LGND AI, Inc., a startup reimagining how people and AI engage with Earth data, has raised $9 million in a new funding round led by Javelin Venture Partners. The round also included participation from AENU, Space Capital, Overture, Ridgeline, MCJ, Coalition Operators, Clocktower Ventures, and several angel investors such as John Hanke (founder of Keyhole, the basis for Google Maps), Karim Atiyeh (cofounder and CTO of Ramp), and Suzanne DiBianca (EVP & Chief Impact Officer at Salesforce). Javelin’s Noah Doyle—formerly head of enterprise products for Google Earth and Maps—will join LGND’s board.

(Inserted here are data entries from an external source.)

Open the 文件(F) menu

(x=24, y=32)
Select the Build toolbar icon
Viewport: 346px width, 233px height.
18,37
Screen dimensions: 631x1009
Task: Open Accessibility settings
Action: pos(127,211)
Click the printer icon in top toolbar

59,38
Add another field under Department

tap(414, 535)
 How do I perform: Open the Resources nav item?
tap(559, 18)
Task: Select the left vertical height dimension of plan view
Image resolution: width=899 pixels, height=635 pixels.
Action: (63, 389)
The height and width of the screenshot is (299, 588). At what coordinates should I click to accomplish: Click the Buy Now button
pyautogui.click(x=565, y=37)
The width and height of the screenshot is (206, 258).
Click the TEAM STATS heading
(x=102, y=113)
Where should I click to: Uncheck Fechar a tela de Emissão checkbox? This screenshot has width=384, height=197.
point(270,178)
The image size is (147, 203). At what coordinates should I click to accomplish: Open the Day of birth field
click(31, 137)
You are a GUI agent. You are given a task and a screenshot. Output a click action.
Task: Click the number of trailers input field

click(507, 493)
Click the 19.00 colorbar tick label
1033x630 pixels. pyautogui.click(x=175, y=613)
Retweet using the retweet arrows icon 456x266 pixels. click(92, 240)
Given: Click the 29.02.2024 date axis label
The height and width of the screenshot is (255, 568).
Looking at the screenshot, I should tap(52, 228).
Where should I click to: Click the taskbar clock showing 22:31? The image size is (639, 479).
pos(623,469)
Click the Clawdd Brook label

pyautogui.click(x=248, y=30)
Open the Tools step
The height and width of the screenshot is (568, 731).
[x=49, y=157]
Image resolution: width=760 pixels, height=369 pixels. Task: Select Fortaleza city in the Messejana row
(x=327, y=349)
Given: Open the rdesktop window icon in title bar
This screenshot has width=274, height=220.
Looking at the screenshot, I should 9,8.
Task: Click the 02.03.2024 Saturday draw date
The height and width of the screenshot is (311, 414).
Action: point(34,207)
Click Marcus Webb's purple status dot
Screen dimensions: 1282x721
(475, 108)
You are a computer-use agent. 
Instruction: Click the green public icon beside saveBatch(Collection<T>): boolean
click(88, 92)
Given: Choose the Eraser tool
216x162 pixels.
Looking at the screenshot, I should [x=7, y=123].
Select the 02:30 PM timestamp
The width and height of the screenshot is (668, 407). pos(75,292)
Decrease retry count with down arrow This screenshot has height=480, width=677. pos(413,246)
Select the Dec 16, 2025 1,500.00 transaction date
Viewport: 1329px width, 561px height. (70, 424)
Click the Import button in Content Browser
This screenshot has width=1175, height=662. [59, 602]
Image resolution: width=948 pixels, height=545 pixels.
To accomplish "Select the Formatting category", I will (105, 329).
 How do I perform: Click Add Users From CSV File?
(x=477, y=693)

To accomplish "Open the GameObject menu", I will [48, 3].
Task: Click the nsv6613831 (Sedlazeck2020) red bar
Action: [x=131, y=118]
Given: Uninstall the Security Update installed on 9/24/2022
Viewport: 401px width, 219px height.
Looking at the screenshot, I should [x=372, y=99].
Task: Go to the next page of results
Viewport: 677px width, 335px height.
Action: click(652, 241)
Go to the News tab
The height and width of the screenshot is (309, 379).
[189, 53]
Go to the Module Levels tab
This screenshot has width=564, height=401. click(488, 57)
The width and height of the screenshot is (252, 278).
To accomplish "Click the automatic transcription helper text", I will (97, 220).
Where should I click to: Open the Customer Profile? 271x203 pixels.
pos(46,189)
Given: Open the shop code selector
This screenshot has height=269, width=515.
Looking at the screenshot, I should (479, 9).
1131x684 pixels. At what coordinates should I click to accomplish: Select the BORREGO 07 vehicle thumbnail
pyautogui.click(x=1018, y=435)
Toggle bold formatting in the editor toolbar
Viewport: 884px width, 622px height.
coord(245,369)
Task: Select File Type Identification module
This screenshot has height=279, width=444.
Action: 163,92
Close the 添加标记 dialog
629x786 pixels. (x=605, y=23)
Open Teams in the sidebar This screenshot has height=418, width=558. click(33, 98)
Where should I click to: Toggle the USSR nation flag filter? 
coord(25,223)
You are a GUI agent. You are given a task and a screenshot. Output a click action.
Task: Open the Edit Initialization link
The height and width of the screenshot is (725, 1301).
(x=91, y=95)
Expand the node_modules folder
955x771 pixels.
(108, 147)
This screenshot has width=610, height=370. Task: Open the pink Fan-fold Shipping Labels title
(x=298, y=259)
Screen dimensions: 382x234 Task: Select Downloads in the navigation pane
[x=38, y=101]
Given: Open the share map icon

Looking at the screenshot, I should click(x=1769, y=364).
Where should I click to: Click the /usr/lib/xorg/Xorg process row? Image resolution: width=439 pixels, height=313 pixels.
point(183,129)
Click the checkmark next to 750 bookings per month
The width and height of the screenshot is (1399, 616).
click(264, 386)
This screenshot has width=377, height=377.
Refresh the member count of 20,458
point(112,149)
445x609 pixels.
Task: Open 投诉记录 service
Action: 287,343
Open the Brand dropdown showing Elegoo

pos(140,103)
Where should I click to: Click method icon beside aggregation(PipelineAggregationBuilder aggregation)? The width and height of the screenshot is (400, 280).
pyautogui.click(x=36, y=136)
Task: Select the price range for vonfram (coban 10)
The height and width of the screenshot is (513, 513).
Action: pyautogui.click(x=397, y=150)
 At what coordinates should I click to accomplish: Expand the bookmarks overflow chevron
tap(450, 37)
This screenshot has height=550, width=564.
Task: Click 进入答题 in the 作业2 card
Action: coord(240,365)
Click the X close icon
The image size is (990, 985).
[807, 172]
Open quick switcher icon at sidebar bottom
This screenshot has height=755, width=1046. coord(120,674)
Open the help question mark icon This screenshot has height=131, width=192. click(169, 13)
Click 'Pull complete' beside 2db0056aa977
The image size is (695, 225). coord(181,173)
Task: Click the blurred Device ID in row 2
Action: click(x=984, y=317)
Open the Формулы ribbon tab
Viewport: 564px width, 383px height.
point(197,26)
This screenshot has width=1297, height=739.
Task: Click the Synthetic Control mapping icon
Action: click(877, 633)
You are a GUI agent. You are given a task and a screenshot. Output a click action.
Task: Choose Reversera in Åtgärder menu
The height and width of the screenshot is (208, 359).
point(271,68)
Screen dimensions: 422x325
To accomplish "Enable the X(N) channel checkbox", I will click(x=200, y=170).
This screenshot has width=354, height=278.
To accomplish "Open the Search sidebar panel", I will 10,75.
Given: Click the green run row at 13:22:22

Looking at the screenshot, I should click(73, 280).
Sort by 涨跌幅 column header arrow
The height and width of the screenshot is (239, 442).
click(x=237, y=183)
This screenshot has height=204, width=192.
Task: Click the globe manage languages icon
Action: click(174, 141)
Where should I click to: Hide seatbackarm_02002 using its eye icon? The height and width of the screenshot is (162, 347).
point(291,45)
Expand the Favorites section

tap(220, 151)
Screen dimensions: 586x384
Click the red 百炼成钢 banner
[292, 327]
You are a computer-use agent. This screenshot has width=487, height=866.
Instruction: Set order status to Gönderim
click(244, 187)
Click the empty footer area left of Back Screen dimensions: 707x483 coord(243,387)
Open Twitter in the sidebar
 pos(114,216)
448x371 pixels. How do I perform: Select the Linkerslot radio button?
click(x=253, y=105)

LGND aims to make Earth data more usable and accessible by building infrastructure that transforms complex geospatial information into intuitive, AI-friendly formats. Traditionally, Earth data has been underutilized in AI workflows due to its high cost and complexity. LGND addresses this by creating dynamic “geographic embeddings”—a next-gen data layer that allows AI models and human users to interact with geospatial data more intelligently.
Instead of relying on conventional pixel-based mapping or static datasets, LGND has developed a “geo-embeddings factory” capable of producing scalable, queryable, and adaptable Earth data assets. These assets can evolve in real time, becoming more accurate and insightful the more they’re used. The company likens this innovation to how map tiles once revolutionized digital mapping—only now with a deeper, more context-rich layer.
CEO and cofounder Nathaniel Manning said the company’s mission is to make Earth data universally actionable through AI. By embedding geospatial awareness directly into AI systems, LGND envisions broad impact across sectors such as insurance, defense, logistics, and climate adaptation.
So far, LGND has seen early traction through pilots in areas like wildfire risk modeling, illegal mining detection, and infrastructure monitoring. The company’s tools are already being explored by professional service firms and logistics companies to integrate geospatial intelligence directly into operational and decision-making workflows.